Mite e affabile, ma almeno su questo irremovibile, il nostro Gianni Borlenghi, titolare e chef dell’Osteria Ardenga, nella Bassa Parmense a Diolo di Soragna. Irremovibile nel promuovere la ricchezza pirotecnica della fantasia emiliana: se Tizio nel ripieno dei cappelletti ci mette pure i fegatini e invece Caio, a dieci km di distanza, solo il petto di pollo, non si tratta di campanilismo feroce ma di un retaggio familiare da tutelare.
“Al di là di queste sottili distinzioni”, continua il Borlenghi, “che hanno pur sempre il loro valore, è emiliana quell’osteria che sa offrire i nostri celebri salumi, il culatello di Zibello, i tortelli d’erbette o zucca, l’anatra arrosto, l’oca con pasta di salame, la punta di vitello ripiena alla parmigiana e via di questo passo. E se parliamo proprio di Soragna, qui il salume più tipico è la Spalla di San Secondo Parmense, paesino a due passi da qui.”
E dal punto di vista enologico, cosa offre questo microcosmo?
“C’è un vino IGT che più locale non si può, e si chiama Fortana del Taro, caratteristico della zona di San Secondo, Soragna e Busseto. Un rosso rubino chiaro, di solito abboccato e frizzante. Noi lo beviamo col culatello, per tradizione.”
Lo abbiamo nominato così tante volte, il Re dei salumi, che bisogna per forza farsene portare un assaggio, ché a ignorarlo quasi si passa da screanzati. E in effetti le aspettative non vengono tradite: Sua Maestà è piuttosto stagionato, magro ma ancora molto morbido, col suo odorino penetrante di muffa buona e di cantina, ed un sapore che a un certo punto vira quasi sul piccante. La navigazione attraverso il microcosmo “Osteria Ardenga” continua con le tagliatelle ai funghi porcini, e poi anche al ragù di salame, e saltando per arrivare al dolce ecco la torta millegusti. Tre strati di consistenze diverse, una specialità della Bassa buona e sorprendente: la maître nonché moglie dello chef, Daniela Cassi, mi ha garantito che la preparano ancora da queste parti, di Domenica, quelle mamme e quelle suocere che per amore o per forza ti invitano a pranzo.
Egregio Borlenghi, vista la qualità offerta, io direi che fate bene a rimanere attaccati alle tradizioni ultralocali. Ma con i cugini del Festival del Prosciutto di Parma come andiamo? Vi porta un po’ di turisti, questo Festival, o no?

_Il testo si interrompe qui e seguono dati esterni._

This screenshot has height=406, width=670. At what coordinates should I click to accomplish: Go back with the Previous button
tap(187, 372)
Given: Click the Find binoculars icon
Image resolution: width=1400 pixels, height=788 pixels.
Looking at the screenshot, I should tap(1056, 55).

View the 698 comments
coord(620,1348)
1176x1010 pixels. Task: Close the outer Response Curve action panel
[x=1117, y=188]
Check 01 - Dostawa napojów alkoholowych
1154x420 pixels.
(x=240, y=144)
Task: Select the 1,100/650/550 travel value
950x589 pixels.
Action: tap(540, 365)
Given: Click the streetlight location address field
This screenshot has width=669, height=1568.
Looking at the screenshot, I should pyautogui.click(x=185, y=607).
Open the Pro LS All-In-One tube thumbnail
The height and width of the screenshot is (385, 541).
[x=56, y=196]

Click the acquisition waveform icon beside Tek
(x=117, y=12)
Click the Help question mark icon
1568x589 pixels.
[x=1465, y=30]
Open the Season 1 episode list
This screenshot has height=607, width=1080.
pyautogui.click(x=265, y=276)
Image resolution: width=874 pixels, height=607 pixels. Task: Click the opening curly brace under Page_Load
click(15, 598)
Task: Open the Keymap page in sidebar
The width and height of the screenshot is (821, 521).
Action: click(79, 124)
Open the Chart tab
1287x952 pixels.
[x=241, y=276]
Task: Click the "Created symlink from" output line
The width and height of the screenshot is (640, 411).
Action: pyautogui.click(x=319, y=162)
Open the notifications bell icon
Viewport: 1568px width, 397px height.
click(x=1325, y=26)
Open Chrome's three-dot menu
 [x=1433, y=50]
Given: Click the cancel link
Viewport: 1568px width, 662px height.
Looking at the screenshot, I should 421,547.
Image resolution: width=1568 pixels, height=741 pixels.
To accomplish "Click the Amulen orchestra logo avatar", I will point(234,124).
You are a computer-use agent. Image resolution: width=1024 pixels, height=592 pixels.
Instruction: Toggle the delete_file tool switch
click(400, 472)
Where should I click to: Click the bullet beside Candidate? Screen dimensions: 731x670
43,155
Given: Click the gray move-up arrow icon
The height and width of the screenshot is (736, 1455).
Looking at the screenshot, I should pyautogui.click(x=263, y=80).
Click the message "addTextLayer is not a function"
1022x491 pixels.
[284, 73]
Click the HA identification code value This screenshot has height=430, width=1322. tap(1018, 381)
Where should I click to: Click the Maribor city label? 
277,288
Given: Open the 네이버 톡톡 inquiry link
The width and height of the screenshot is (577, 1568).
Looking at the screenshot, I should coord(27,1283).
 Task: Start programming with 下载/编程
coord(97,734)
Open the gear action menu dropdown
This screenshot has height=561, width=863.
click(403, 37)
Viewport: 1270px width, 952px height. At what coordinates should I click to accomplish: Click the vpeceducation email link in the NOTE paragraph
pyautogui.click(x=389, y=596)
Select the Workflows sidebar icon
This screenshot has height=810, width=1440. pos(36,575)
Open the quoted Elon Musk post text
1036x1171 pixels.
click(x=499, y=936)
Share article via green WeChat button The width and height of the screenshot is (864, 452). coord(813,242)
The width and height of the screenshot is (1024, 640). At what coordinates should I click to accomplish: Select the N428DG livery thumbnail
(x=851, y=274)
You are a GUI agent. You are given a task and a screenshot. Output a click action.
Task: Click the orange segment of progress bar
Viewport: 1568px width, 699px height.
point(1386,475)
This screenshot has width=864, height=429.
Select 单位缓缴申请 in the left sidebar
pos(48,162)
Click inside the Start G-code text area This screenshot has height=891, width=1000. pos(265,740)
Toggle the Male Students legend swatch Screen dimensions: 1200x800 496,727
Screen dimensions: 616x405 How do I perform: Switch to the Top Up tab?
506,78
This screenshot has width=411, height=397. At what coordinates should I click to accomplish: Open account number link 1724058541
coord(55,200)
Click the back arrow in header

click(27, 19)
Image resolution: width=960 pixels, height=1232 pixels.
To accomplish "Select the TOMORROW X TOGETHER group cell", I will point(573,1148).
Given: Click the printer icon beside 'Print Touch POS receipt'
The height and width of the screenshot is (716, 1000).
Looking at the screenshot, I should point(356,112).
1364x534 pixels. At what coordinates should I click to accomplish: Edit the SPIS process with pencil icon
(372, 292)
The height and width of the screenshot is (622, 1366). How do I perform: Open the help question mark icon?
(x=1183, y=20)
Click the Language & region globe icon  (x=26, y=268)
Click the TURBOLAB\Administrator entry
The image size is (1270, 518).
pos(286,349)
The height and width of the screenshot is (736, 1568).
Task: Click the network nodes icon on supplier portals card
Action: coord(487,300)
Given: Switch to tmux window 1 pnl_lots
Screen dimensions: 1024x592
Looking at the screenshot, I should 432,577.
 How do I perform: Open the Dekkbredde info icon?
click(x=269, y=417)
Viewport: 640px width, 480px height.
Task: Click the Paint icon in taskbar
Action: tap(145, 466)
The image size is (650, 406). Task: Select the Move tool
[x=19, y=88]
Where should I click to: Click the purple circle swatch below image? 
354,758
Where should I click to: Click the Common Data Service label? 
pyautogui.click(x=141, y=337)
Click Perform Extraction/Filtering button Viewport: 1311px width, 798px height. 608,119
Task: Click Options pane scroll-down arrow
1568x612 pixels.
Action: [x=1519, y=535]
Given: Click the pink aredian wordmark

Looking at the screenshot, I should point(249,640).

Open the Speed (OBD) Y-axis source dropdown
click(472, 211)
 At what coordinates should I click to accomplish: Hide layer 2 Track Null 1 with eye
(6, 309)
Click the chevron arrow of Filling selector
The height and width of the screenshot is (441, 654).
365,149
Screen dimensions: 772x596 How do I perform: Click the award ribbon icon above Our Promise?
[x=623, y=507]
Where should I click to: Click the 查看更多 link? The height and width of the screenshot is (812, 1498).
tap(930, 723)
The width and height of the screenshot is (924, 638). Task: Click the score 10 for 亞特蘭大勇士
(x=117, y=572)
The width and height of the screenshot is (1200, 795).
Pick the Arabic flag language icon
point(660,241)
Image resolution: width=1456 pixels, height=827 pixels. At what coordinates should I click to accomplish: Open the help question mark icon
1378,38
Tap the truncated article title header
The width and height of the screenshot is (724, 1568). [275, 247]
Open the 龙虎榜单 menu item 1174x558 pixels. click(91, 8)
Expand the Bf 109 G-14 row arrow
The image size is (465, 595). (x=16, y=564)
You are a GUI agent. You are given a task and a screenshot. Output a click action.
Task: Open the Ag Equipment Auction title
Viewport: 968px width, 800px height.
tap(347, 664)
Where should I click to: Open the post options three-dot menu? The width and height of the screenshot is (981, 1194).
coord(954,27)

“Con tutto il rispetto per i cugini, qui siamo nella Bassa: parliamo di culatello, se non le dispiace. Venga a trovarci durante la nostra festa, il November Porc, tra un paio di mesi, e vedrà che ricchezza di piatti e di sapori, e che afflusso di visitatori, nonostante il clima autunnale.”
Niente da fare, l’Italia dei centomila campanili è questa: da Soragna a Langhirano ci saranno una cinquantina di chilometri, ma le culture gastronomiche diverse possono solo apparentarsi, senza lontanamente pensare di fondersi. E finché non si tratta di politica o di organizzazione sociale, ma di grande cucina da tramandare, può essere convincente parlare di “campanilismo utile”. Convinti anche, qui all’Osteria Ardenga, dall’abilità tecnica e dal savoir-faire di Gianni Borlenghi e Daniela Cassi.